On Robust Hypothesis Testing with respect to the Hellinger Distance
Provides theoretical foundations for robust hypothesis testing under misspecification, relevant to statistics and machine learning practitioners dealing with distribution shifts.
The paper studies robust hypothesis testing when observed samples come from distributions close to, but not exactly, the specified ones. It derives a lower bound on the slack factor needed for any test to remain robust under Hellinger distance and analyzes a test for composite hypotheses defined by Hellinger balls.
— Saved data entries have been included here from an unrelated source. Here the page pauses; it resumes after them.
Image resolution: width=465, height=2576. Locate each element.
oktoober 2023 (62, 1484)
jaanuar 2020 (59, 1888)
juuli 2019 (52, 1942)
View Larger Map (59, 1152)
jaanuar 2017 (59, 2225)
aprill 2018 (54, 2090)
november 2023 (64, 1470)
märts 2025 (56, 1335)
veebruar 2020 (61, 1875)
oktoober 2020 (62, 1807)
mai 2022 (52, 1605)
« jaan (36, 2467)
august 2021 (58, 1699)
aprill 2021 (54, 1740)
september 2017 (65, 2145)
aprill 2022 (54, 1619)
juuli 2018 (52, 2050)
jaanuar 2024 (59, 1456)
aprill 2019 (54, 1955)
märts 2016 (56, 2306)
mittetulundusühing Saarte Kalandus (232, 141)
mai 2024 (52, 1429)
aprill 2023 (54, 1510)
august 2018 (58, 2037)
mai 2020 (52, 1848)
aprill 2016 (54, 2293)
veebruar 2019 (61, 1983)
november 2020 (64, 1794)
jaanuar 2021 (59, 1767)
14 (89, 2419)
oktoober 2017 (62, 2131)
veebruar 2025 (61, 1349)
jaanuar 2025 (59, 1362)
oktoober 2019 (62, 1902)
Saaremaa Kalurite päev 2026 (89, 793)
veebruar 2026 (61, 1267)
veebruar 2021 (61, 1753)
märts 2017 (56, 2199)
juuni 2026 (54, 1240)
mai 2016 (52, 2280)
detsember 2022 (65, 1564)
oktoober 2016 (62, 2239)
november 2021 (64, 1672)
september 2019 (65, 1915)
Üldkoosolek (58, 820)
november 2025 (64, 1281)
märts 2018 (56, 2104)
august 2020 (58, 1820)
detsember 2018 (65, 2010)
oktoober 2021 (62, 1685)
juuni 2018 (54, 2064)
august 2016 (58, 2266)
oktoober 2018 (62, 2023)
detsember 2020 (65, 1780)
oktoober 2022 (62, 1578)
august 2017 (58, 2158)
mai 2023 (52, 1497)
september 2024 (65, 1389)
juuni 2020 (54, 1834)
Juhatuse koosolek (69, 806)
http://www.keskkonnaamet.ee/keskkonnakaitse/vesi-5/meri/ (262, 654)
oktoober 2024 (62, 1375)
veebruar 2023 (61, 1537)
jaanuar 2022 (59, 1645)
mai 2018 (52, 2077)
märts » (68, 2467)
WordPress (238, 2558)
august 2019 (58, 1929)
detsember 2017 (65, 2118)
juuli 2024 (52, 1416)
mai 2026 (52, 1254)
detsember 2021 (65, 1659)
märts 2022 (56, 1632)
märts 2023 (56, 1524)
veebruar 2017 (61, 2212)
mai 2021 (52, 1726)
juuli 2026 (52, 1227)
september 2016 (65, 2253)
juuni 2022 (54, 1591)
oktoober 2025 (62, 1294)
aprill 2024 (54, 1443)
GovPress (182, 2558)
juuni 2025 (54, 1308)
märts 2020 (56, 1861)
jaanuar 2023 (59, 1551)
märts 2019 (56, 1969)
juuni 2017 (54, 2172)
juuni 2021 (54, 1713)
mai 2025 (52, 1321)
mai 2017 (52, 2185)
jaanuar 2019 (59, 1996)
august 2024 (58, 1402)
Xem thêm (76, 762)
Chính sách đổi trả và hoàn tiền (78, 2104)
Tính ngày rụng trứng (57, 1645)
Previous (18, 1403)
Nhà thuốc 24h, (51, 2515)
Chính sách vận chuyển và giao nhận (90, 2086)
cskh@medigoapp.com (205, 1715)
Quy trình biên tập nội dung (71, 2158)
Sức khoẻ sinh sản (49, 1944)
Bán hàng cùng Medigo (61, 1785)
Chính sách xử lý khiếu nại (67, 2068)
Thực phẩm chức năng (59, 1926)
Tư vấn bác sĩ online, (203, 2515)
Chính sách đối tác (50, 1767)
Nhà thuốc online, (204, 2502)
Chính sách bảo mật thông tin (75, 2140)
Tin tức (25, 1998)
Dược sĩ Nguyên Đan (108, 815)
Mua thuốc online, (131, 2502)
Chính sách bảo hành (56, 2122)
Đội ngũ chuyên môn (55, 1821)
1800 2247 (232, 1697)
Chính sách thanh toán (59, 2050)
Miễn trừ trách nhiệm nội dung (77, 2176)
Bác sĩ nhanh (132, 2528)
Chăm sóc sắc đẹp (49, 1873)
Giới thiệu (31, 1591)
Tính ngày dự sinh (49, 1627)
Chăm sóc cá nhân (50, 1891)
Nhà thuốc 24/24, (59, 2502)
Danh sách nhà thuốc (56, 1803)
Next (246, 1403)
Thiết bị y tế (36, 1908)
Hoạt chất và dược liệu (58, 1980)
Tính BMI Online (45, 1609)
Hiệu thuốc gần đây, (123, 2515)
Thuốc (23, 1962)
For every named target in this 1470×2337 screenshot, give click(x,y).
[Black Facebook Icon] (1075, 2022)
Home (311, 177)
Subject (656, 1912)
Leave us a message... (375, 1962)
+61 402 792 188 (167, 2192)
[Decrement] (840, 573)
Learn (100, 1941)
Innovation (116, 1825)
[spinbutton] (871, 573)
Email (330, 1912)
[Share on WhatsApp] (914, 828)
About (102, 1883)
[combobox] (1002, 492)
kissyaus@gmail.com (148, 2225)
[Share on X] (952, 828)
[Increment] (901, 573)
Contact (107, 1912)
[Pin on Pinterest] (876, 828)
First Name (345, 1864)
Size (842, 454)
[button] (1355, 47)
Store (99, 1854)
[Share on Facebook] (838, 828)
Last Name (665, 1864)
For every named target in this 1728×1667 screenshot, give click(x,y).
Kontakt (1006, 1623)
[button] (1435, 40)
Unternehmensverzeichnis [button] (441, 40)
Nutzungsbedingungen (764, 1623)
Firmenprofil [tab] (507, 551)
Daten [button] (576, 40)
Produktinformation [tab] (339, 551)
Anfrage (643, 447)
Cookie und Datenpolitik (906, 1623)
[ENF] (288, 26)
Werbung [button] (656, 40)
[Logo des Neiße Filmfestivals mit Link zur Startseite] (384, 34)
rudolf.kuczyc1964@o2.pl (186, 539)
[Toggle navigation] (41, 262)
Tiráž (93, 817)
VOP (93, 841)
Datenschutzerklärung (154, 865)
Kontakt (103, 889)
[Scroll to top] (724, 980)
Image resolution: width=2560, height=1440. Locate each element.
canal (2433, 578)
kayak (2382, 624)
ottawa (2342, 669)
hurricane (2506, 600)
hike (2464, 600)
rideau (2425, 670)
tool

We study a variant of the simple hypothesis testing problem where observed samples do not necessarily come from either of the specified distributions, but rather from a close variant of them. In this setting, we require a test that is robust to misspecification and identifies which distribution is closer in Hellinger distance. If the underlying distribution is nearly equidistant from both hypotheses, the problem becomes intractable. Our main result is a lower bound on the slack factor, which quantifies how much closer the underlying distribution must be to one hypothesis relative to the other for any test to remain robust. We also demonstrate the implications of this result for testing with respect to symmetric chi-squared distance. Finally, we study an alternative way to specify robustness, where each hypothesis is a Hellinger ball around a fixed distribution. We provide and analyze a test for this composite hypothesis testing problem.